• Source extract:
◆ ◆ ◆

In any case, it strikes me as maybe more than just a missed opportunity.

Given the pressure on education providers to transition to new, online delivery of whole swathes of provision, as well as other corporate and learner support service functions, wouldn’t it have been sensible to allow FE Colleges the ‘freedom and flexibility’ to use the grant in whichever way was most appropriate to support continuity of provision and in supporting learners?

Instead colleges, c.25% of which were identified as being financially vulnerable before the impact of COVID-19, are faced with the prospect of having to spend money on the upgrade of bricks and mortar estate over time-critical investment in IT systems, online and blended learning, online assessment and migration of back-office support activities to an online environment.

While the guidance suggests some investment in ‘IT infrastructure’ might be eligible, it is only where such upgrade was identified in a college’s FECDC report and expressly excludes terminals, software, web applications.  

Given FECDC reports were conducted between 2017-2019, surely their context has been superseded by the impact of the biggest crisis in UK education provision in the last 75 years!?

◆ ◆ ◆

• Extracted information:
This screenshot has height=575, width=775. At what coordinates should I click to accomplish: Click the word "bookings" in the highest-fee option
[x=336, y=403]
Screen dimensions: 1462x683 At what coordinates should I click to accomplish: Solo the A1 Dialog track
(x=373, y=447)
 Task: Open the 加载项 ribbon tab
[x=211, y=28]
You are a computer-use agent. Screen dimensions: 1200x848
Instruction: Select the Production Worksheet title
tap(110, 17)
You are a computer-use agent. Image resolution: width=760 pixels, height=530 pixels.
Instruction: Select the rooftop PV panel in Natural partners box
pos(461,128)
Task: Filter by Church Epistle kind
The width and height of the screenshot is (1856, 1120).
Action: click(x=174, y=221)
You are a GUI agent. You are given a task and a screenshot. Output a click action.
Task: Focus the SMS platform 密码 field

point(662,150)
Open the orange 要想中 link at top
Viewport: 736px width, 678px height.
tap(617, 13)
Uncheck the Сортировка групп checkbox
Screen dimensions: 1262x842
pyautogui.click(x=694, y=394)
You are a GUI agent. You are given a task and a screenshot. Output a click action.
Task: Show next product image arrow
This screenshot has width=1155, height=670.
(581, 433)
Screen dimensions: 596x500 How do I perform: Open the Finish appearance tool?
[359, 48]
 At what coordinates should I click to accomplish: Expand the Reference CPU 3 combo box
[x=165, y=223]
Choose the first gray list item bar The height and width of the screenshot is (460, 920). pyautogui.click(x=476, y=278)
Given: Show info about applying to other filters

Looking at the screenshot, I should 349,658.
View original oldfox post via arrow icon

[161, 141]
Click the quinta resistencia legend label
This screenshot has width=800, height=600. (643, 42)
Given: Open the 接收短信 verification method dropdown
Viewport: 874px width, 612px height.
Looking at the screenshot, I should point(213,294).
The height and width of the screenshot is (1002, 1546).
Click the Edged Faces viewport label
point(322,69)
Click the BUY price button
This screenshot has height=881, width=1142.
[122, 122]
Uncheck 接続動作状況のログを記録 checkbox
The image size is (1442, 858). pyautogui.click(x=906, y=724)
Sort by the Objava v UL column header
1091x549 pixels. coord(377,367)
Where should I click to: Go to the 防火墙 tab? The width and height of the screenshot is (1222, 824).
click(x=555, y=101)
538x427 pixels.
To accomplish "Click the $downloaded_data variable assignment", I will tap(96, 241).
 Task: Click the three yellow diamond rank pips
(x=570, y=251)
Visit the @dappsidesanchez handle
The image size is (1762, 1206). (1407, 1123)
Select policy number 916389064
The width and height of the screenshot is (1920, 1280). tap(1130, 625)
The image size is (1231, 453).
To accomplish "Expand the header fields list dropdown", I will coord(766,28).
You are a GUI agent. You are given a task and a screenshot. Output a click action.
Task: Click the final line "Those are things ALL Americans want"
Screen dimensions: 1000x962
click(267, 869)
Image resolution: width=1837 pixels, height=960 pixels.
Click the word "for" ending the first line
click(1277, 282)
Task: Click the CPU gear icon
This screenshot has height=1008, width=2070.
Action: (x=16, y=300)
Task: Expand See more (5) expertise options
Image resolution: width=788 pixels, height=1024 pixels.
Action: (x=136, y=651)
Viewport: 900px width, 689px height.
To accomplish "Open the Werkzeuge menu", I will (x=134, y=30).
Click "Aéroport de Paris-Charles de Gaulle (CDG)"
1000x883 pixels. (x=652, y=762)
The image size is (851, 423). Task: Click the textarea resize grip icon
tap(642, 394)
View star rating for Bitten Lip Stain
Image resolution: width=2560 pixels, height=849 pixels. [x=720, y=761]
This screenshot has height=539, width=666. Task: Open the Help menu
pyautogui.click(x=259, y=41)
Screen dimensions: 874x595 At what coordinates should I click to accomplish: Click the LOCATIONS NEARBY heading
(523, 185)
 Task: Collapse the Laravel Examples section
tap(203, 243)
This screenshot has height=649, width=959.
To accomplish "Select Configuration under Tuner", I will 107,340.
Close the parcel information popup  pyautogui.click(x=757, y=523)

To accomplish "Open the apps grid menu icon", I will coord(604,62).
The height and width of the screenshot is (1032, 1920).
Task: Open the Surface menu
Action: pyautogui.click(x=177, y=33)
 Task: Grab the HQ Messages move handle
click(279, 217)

◆ ◆ ◆

• Required actions:
A) Using the passage on FE college funding, state whether each statement agrees with it. For each, answer yes or no and quote the deciding words. (i) Roughly a quarter of colleges had been identified as financially vulnerable before COVID-19. (ii) The guidance permits the grant to be spent on software and web applications. (iii) The FECDC reports were carried out between 2015 and 2017.
B) Pick up the passage on FE college funding after its final sentence and continue it in the same formal voice.

• Answers to each task:
A)
(i) Yes: "c.25% of which were identified as being financially vulnerable before the impact of COVID-19"
(ii) No: "expressly excludes terminals, software, web applications"
(iii) No: "Given FECDC reports were conducted between 2017-2019"

B)
25% Match-Funding Could Impede Online Provision Investment

To make matters worse, in order to take advantage of the funding allocations, recipients are supposed to provide 25% match-funding. As match-funding also needs to be on eligible expenditure, this will have the effect of taking college resources away from investment in online provision, at a critical juncture.

Now, it may well be that DfE is already making moves to agree some softening of the FECA guidelines on eligible expenditure. But I fear not.

If colleges were to be allowed to use the funding on expenditure that could be demonstrated to be of tangible benefit to learners, and/or the overall viability of the institution, wouldn’t that be a better idea? Nowhere is this more applicable than in colleges’ mission-critical development of online provision and content.

Instead, it feels as though we are locked into a capital funding programme that is already somewhat anachronistic. There is no doubt that some colleges will have capital projects planned, which they were going to do anyway, and to which this funding might contribute. But was supporting those kinds of projects the intention? 

If Treasury’s intention was to support the sector in navigating an unprecedented operational landscape, then taking a pragmatic and flexible view on how colleges can spend their allocations might be a far better way of achieving broader policy objectives.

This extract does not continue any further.